(Beginning of Records shown)
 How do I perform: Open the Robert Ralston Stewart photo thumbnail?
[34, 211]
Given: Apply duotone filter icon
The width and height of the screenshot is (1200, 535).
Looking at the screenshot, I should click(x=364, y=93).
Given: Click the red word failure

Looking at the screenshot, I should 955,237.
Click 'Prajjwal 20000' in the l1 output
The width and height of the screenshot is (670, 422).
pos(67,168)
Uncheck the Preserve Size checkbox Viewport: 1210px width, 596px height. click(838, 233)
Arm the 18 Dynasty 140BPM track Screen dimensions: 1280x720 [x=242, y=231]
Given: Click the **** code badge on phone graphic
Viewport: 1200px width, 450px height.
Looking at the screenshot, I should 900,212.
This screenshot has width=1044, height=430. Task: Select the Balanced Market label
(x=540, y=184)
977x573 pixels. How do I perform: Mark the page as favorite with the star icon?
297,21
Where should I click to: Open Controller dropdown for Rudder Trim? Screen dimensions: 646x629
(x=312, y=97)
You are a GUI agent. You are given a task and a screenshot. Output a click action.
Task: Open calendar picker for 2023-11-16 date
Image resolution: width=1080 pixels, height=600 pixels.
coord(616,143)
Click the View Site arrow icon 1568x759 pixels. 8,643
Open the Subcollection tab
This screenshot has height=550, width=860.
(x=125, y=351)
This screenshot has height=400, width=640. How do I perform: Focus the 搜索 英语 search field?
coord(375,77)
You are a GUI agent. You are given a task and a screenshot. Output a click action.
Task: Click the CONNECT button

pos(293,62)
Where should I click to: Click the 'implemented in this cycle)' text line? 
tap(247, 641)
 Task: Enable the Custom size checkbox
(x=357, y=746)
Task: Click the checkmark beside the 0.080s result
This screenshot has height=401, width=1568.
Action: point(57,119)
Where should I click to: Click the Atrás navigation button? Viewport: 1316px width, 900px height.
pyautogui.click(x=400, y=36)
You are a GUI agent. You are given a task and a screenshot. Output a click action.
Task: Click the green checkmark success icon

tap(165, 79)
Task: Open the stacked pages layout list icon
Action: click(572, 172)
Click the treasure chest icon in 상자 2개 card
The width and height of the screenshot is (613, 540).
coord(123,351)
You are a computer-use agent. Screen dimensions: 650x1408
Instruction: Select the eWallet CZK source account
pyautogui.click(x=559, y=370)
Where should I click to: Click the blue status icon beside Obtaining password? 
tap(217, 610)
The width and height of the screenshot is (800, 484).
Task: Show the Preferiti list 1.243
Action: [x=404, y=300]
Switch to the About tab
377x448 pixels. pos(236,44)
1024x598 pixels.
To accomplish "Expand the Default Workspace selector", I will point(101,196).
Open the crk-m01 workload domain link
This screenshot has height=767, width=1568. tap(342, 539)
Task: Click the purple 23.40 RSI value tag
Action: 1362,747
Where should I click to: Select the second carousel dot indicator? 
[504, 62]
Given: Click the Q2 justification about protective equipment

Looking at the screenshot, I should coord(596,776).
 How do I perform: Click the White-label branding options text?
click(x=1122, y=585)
(End of Records shown)
● **Work task**
Your response should hold only an exact copy of the lines above, from the one containing "Open the crk-m01 workload domain link" through the end of the entries.

● **Task response**
Open the crk-m01 workload domain link
This screenshot has height=767, width=1568. tap(342, 539)
Task: Click the purple 23.40 RSI value tag
Action: 1362,747
Where should I click to: Select the second carousel dot indicator? 
[504, 62]
Given: Click the Q2 justification about protective equipment

Looking at the screenshot, I should coord(596,776).
 How do I perform: Click the White-label branding options text?
click(x=1122, y=585)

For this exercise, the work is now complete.